Winston, who finished 21-of-29 passing for 325 yards and one touchdown, was intercepted in the first quarter by Miami’s Deon Bush, leading to Miami’s first touchdown, and then again with just over two minutes left before halftime. Both turnovers led to Hurricane touchdowns from Miami quarterback Stephen Morris to wideout Allen Hurns, who hauled in scores of 33 and 14 yards and led UM with five catches for 84 yards. Morris ended 16 of 28 for 192 yards and two picks, but outside of those two scoring drives in the first half on short fields that totaled 112 yards, Miami was held to 163 yards of offense the rest of the way. The UM defense was paced by Denzel Perryman with a game-high 11 stops.
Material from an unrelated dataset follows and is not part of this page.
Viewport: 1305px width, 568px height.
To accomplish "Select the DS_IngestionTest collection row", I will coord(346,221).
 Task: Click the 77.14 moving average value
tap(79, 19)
The second half was all Florida State, off to its best since their 1999 national title season. Soon after the second half got under way, Winston engineered a 10-play, 83-yard drive that culminated in James Wilder Jr.’s second score of the game, this time from five yards out. Freeman would add his third score one possession later on a 12-yard scamper into the end zone, setting off a wild celebration on the Seminoles’ sidelines.
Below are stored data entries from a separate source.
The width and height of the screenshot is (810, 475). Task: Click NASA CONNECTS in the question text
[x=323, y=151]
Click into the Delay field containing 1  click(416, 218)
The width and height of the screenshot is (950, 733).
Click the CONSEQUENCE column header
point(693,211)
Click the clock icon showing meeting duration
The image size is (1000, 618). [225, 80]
And Winston, like he has been after each win this season, was right in the middle.
“I’ve got to keep a smile on my face. The players feed off that,” he said of what helped FSU overcome its mediocre start. “When I threw those interceptions, I still had a smile on my face, even though I messed up. They’ve got to see my maturity and they have to see we can do that all the time.”
NOTES: Florida State sports information announced the breaking of two Seminole records Saturday. The first was the shattering of the school’s single-game attendance record of 84,409, while the second was the 639 media credentials issued to the primetime showdown between No. 3 Florida State and No. 7 Miami, breaking the previous school record of 628 set two years ago when Oklahoma came to Tallahassee for a similar Top 10 matchup. … Miami’s offensive coordinator James Coley coached his first game against his former employer at Florida State since leaving the same position with the Seminoles for the rival Hurricanes over the summer … Saturday’s 58th meeting in the rivalry series between Miami and FSU marked the ninth time that each team was unbeaten coming into the matchup. They’ve only met as unbeaten this deep into the season once before: 1991, when they were a combined 18-0 and Miami beat FSU in Tallahassee on its way to the program’s fourth national championship … Saturday’s win also made FSU 8-1 against teams from inside the state (UF, Miami, South Florida and Bethune-Cookman) since 2009 … FSU K Roberto Aguayo added field goals of 28 and 25 yards in the fourth quarter to cap the scoring, continuing his perfect season. Aguayo is now 65-of-65 between PATs and FGs this season, a Seminoles record.